Stored records
........

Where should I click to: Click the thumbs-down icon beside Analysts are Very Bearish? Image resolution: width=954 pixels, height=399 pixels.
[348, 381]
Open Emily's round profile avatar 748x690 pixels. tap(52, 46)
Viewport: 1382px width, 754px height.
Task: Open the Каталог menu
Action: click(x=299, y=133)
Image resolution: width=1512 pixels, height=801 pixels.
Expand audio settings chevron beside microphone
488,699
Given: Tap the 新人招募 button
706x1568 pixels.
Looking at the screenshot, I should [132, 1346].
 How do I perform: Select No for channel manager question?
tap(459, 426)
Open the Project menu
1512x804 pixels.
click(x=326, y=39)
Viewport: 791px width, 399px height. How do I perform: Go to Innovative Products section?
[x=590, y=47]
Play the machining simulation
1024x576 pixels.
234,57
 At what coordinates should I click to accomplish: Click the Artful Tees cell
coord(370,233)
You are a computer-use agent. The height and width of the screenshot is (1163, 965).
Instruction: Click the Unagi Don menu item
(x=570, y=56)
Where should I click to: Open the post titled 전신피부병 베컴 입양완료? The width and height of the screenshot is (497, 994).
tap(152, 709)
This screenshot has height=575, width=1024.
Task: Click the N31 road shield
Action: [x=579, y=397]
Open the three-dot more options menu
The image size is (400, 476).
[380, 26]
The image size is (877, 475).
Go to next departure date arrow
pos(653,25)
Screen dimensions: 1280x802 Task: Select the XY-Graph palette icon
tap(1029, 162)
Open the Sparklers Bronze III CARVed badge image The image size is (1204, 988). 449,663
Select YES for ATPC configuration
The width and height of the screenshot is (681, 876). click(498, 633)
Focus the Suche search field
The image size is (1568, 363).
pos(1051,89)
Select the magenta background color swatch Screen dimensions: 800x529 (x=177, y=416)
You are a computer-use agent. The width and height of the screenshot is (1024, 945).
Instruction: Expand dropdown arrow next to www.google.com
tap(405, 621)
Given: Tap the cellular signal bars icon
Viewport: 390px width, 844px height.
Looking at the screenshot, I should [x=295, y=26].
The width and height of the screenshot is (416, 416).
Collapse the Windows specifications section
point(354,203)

........

In this exercise, reproduce each line above exactly.

▶ _TASK RESULT_:
Where should I click to: Click the thumbs-down icon beside Analysts are Very Bearish? Image resolution: width=954 pixels, height=399 pixels.
[348, 381]
Open Emily's round profile avatar 748x690 pixels. tap(52, 46)
Viewport: 1382px width, 754px height.
Task: Open the Каталог menu
Action: click(x=299, y=133)
Image resolution: width=1512 pixels, height=801 pixels.
Expand audio settings chevron beside microphone
488,699
Given: Tap the 新人招募 button
706x1568 pixels.
Looking at the screenshot, I should [132, 1346].
 How do I perform: Select No for channel manager question?
tap(459, 426)
Open the Project menu
1512x804 pixels.
click(x=326, y=39)
Viewport: 791px width, 399px height. How do I perform: Go to Innovative Products section?
[x=590, y=47]
Play the machining simulation
1024x576 pixels.
234,57
 At what coordinates should I click to accomplish: Click the Artful Tees cell
coord(370,233)
You are a computer-use agent. The height and width of the screenshot is (1163, 965).
Instruction: Click the Unagi Don menu item
(x=570, y=56)
Where should I click to: Open the post titled 전신피부병 베컴 입양완료? The width and height of the screenshot is (497, 994).
tap(152, 709)
This screenshot has height=575, width=1024.
Task: Click the N31 road shield
Action: [x=579, y=397]
Open the three-dot more options menu
The image size is (400, 476).
[380, 26]
The image size is (877, 475).
Go to next departure date arrow
pos(653,25)
Screen dimensions: 1280x802 Task: Select the XY-Graph palette icon
tap(1029, 162)
Open the Sparklers Bronze III CARVed badge image The image size is (1204, 988). 449,663
Select YES for ATPC configuration
The width and height of the screenshot is (681, 876). click(498, 633)
Focus the Suche search field
The image size is (1568, 363).
pos(1051,89)
Select the magenta background color swatch Screen dimensions: 800x529 (x=177, y=416)
You are a computer-use agent. The width and height of the screenshot is (1024, 945).
Instruction: Expand dropdown arrow next to www.google.com
tap(405, 621)
Given: Tap the cellular signal bars icon
Viewport: 390px width, 844px height.
Looking at the screenshot, I should [x=295, y=26].
The width and height of the screenshot is (416, 416).
Collapse the Windows specifications section
point(354,203)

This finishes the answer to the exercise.